Another issue is the balance between beneficial and harmful effects of UV radiation. Lately, increasing attention has been directed towards vitamin-D deficiency, and since UV exposure (in moderation) may also have other beneficial effects, with regard to the individual’s whole health perspective, not all individuals would necessarily gain from reducing sun exposure.13–15 Variations in intensity of UV radiation, according to geographic location and latitude, and fluctuation between seasons need to be taken into account. Therefore, if undertaken by healthcare providers, there is a reliance on the performing physician to balance the content of the advice given, and to direct it towards those most likely to gain from it. This demands adequate consideration of the patient’s integrated health state and history, a task often undertaken by the GP.

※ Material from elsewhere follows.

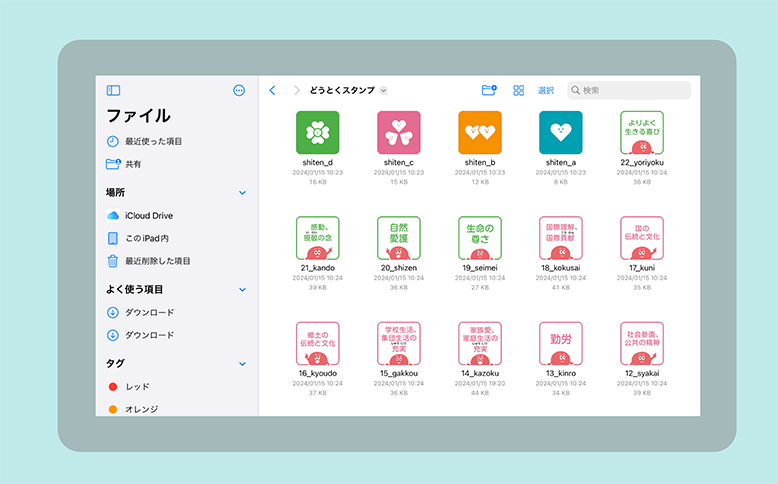Select このiPad内 location
The width and height of the screenshot is (778, 484).
pyautogui.click(x=146, y=238)

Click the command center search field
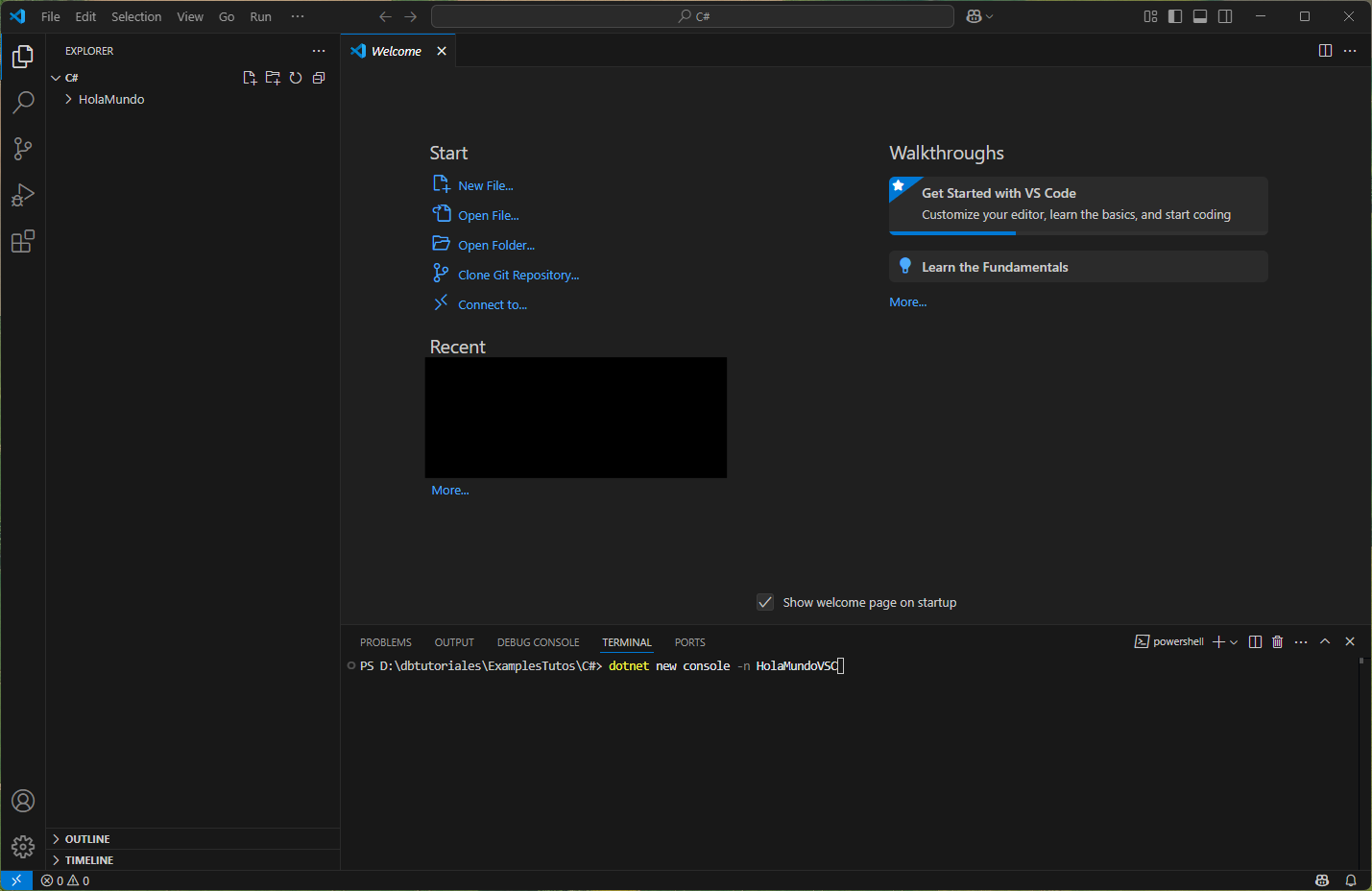pos(692,16)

The aim of the present study was to investigate the long-term (10-year) effect of individualised sun protection advice, mediated by the GP, on sun exposure habits and sun protection behaviour.

Method

The study was launched in 2005, in the form of a randomised controlled trial (Figure 1).16,17 During 3 weeks in the month of February (hereafter referred to as ‘baseline’), independently of the purpose of their visit, all patients aged ≥18 years registering in the reception at a PHC centre in the city of Linköping, Sweden, received written information on the study, together with a request to participate, a consent form, and a questionnaire. At study outset, the Linköping municipality had approximately 140 000 inhabitants, of which around 13 500 were allocated to the PHC centre in question. The consent form and the questionnaire could either be filled out while at the PHC centre and returned to the receptionist or placed in a response box in the waiting room, or filled out later at home and returned by post. Abnormal UV sensitivity, intake of UV-sensitising medication, and cognitive impairment were exclusion criteria. After inclusion, participants were consecutively computer-randomised, by a member of administrative staff, to one of three study groups. Individualised sun protection advice based on their questionnaire responses was given, in varying form depending on group; in Group 1 by means of a letter, with standardised comments on skin type and sun exposure habits, and a summarised risk assessment with personally-adjusted advice, and in Groups 2 and 3 mediated verbally through a personal GP consultation (approximately 20 minutes, including a whole-body inspection of nevi). In Group 3, the participants also underwent a phototest for assessment of individual UV sensitivity (Skin-tester Kit, Cosmedico-Medizintechnik-GmbH, Schwennigen, Germany). The test was applied on the palmar side of the forearm, by illumination of six 12 mm square, closely located skin areas for each field, with increasing UV dose (18, 35, 51, 63, 82, and 105 mJ/cm2). After 24 hours, the participants read and reported their phototest result, by counting the number of erythemas, on a specific protocol returned by mail (an assessment procedure proven reliable).18,19 Finally, written, adjusted sun protection advice based on the phototest was mailed back to the participants. Based on the sample sizes and outcomes of previous studies using equivalent measures,20–23 a sample size of n = 100 (including margin for possible drop-outs) was aimed for.

Figure 1.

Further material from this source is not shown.